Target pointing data
━━━━━━━━━━━━━━━━━━━━

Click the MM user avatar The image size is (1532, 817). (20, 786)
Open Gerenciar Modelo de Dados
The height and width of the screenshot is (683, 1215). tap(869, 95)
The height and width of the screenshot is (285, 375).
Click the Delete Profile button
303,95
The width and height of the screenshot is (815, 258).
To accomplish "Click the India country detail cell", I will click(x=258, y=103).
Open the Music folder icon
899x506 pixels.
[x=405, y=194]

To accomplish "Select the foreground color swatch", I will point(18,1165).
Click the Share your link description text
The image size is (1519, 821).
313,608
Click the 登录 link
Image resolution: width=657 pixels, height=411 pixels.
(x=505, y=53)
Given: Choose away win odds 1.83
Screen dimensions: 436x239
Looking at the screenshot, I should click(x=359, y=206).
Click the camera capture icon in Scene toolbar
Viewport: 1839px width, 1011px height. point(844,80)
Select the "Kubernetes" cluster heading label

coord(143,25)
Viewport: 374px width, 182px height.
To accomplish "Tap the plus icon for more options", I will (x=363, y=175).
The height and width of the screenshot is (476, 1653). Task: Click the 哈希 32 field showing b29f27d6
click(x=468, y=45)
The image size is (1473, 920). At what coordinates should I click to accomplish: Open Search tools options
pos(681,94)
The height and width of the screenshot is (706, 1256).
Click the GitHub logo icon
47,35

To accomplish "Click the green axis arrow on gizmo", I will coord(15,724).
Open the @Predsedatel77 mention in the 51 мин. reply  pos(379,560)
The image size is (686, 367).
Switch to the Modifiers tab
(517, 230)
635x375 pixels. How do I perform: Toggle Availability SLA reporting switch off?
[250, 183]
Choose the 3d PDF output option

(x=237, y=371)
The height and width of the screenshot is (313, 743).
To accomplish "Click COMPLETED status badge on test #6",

━━━━━━━━━━━━━━━━━━━━

- Problem description: Print all of the records above word for word, changing nothing.

- Exercise answer:
Click the MM user avatar The image size is (1532, 817). (20, 786)
Open Gerenciar Modelo de Dados
The height and width of the screenshot is (683, 1215). tap(869, 95)
The height and width of the screenshot is (285, 375).
Click the Delete Profile button
303,95
The width and height of the screenshot is (815, 258).
To accomplish "Click the India country detail cell", I will click(x=258, y=103).
Open the Music folder icon
899x506 pixels.
[x=405, y=194]

To accomplish "Select the foreground color swatch", I will point(18,1165).
Click the Share your link description text
The image size is (1519, 821).
313,608
Click the 登录 link
Image resolution: width=657 pixels, height=411 pixels.
(x=505, y=53)
Given: Choose away win odds 1.83
Screen dimensions: 436x239
Looking at the screenshot, I should click(x=359, y=206).
Click the camera capture icon in Scene toolbar
Viewport: 1839px width, 1011px height. point(844,80)
Select the "Kubernetes" cluster heading label

coord(143,25)
Viewport: 374px width, 182px height.
To accomplish "Tap the plus icon for more options", I will (x=363, y=175).
The height and width of the screenshot is (476, 1653). Task: Click the 哈希 32 field showing b29f27d6
click(x=468, y=45)
The image size is (1473, 920). At what coordinates should I click to accomplish: Open Search tools options
pos(681,94)
The height and width of the screenshot is (706, 1256).
Click the GitHub logo icon
47,35

To accomplish "Click the green axis arrow on gizmo", I will coord(15,724).
Open the @Predsedatel77 mention in the 51 мин. reply  pos(379,560)
The image size is (686, 367).
Switch to the Modifiers tab
(517, 230)
635x375 pixels. How do I perform: Toggle Availability SLA reporting switch off?
[250, 183]
Choose the 3d PDF output option

(x=237, y=371)
The height and width of the screenshot is (313, 743).
To accomplish "Click COMPLETED status badge on test #6",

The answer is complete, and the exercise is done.